### Problem requirements
In this exercise, each record below is to be written out again exactly.
*** Exercise input Section Begins ***
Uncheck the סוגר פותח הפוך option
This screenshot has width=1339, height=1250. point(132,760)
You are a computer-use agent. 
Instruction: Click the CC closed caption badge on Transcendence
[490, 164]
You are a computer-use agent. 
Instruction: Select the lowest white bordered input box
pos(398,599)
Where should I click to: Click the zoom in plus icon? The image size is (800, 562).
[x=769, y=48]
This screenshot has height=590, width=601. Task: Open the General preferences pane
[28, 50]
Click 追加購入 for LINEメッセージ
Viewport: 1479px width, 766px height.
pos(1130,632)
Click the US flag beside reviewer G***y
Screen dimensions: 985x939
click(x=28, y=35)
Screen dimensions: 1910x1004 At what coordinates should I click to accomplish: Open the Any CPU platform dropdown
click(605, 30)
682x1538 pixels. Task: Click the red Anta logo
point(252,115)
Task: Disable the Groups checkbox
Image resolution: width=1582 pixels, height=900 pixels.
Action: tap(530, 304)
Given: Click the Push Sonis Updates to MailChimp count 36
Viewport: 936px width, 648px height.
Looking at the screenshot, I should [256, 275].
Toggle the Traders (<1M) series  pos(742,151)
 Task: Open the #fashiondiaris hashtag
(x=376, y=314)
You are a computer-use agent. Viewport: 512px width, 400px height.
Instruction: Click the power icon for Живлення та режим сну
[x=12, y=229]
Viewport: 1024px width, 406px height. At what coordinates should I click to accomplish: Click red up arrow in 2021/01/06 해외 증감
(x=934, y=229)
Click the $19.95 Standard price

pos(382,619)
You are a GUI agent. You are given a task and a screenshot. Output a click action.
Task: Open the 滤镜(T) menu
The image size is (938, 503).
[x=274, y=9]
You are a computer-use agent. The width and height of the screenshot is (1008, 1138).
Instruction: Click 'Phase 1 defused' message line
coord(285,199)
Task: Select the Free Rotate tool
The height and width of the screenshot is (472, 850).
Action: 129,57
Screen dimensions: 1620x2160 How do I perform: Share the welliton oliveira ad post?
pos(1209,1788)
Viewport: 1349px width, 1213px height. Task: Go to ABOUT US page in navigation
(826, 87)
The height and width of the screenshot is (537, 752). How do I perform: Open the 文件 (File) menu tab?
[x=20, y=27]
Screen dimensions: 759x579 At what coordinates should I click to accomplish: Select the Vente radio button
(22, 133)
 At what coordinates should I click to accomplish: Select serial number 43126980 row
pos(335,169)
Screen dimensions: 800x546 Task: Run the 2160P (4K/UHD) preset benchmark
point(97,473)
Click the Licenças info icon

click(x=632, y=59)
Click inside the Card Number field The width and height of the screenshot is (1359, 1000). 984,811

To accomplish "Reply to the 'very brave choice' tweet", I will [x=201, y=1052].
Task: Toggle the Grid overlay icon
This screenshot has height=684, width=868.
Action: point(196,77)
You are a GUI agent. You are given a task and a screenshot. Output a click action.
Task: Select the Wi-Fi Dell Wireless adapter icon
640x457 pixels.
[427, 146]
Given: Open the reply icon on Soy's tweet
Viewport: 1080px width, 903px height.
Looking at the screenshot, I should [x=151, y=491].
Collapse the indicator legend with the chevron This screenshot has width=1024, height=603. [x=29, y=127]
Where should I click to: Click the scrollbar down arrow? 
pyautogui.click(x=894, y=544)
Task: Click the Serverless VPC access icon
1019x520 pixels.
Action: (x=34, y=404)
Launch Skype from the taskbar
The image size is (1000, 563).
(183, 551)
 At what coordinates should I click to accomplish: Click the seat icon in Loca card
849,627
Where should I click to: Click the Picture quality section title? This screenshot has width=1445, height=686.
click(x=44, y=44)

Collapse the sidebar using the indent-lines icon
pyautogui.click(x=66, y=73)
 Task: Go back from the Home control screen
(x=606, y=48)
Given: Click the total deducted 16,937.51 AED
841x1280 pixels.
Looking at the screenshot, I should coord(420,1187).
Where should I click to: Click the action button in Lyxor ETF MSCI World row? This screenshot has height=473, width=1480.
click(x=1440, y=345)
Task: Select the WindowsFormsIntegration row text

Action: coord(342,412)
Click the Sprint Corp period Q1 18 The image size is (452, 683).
*** Exercise input Section Ends ***
### Reply
Uncheck the סוגר פותח הפוך option
This screenshot has width=1339, height=1250. point(132,760)
You are a computer-use agent. 
Instruction: Click the CC closed caption badge on Transcendence
[490, 164]
You are a computer-use agent. 
Instruction: Select the lowest white bordered input box
pos(398,599)
Where should I click to: Click the zoom in plus icon? The image size is (800, 562).
[x=769, y=48]
This screenshot has height=590, width=601. Task: Open the General preferences pane
[28, 50]
Click 追加購入 for LINEメッセージ
Viewport: 1479px width, 766px height.
pos(1130,632)
Click the US flag beside reviewer G***y
Screen dimensions: 985x939
click(x=28, y=35)
Screen dimensions: 1910x1004 At what coordinates should I click to accomplish: Open the Any CPU platform dropdown
click(605, 30)
682x1538 pixels. Task: Click the red Anta logo
point(252,115)
Task: Disable the Groups checkbox
Image resolution: width=1582 pixels, height=900 pixels.
Action: tap(530, 304)
Given: Click the Push Sonis Updates to MailChimp count 36
Viewport: 936px width, 648px height.
Looking at the screenshot, I should [256, 275].
Toggle the Traders (<1M) series  pos(742,151)
 Task: Open the #fashiondiaris hashtag
(x=376, y=314)
You are a computer-use agent. Viewport: 512px width, 400px height.
Instruction: Click the power icon for Живлення та режим сну
[x=12, y=229]
Viewport: 1024px width, 406px height. At what coordinates should I click to accomplish: Click red up arrow in 2021/01/06 해외 증감
(x=934, y=229)
Click the $19.95 Standard price

pos(382,619)
You are a GUI agent. You are given a task and a screenshot. Output a click action.
Task: Open the 滤镜(T) menu
The image size is (938, 503).
[x=274, y=9]
You are a computer-use agent. The width and height of the screenshot is (1008, 1138).
Instruction: Click 'Phase 1 defused' message line
coord(285,199)
Task: Select the Free Rotate tool
The height and width of the screenshot is (472, 850).
Action: 129,57
Screen dimensions: 1620x2160 How do I perform: Share the welliton oliveira ad post?
pos(1209,1788)
Viewport: 1349px width, 1213px height. Task: Go to ABOUT US page in navigation
(826, 87)
The height and width of the screenshot is (537, 752). How do I perform: Open the 文件 (File) menu tab?
[x=20, y=27]
Screen dimensions: 759x579 At what coordinates should I click to accomplish: Select the Vente radio button
(22, 133)
 At what coordinates should I click to accomplish: Select serial number 43126980 row
pos(335,169)
Screen dimensions: 800x546 Task: Run the 2160P (4K/UHD) preset benchmark
point(97,473)
Click the Licenças info icon

click(x=632, y=59)
Click inside the Card Number field The width and height of the screenshot is (1359, 1000). 984,811

To accomplish "Reply to the 'very brave choice' tweet", I will [x=201, y=1052].
Task: Toggle the Grid overlay icon
This screenshot has height=684, width=868.
Action: point(196,77)
You are a GUI agent. You are given a task and a screenshot. Output a click action.
Task: Select the Wi-Fi Dell Wireless adapter icon
640x457 pixels.
[427, 146]
Given: Open the reply icon on Soy's tweet
Viewport: 1080px width, 903px height.
Looking at the screenshot, I should [x=151, y=491].
Collapse the indicator legend with the chevron This screenshot has width=1024, height=603. [x=29, y=127]
Where should I click to: Click the scrollbar down arrow? 
pyautogui.click(x=894, y=544)
Task: Click the Serverless VPC access icon
1019x520 pixels.
Action: (x=34, y=404)
Launch Skype from the taskbar
The image size is (1000, 563).
(183, 551)
 At what coordinates should I click to accomplish: Click the seat icon in Loca card
849,627
Where should I click to: Click the Picture quality section title? This screenshot has width=1445, height=686.
click(x=44, y=44)

Collapse the sidebar using the indent-lines icon
pyautogui.click(x=66, y=73)
 Task: Go back from the Home control screen
(x=606, y=48)
Given: Click the total deducted 16,937.51 AED
841x1280 pixels.
Looking at the screenshot, I should coord(420,1187).
Where should I click to: Click the action button in Lyxor ETF MSCI World row? This screenshot has height=473, width=1480.
click(x=1440, y=345)
Task: Select the WindowsFormsIntegration row text

Action: coord(342,412)
Click the Sprint Corp period Q1 18 The image size is (452, 683).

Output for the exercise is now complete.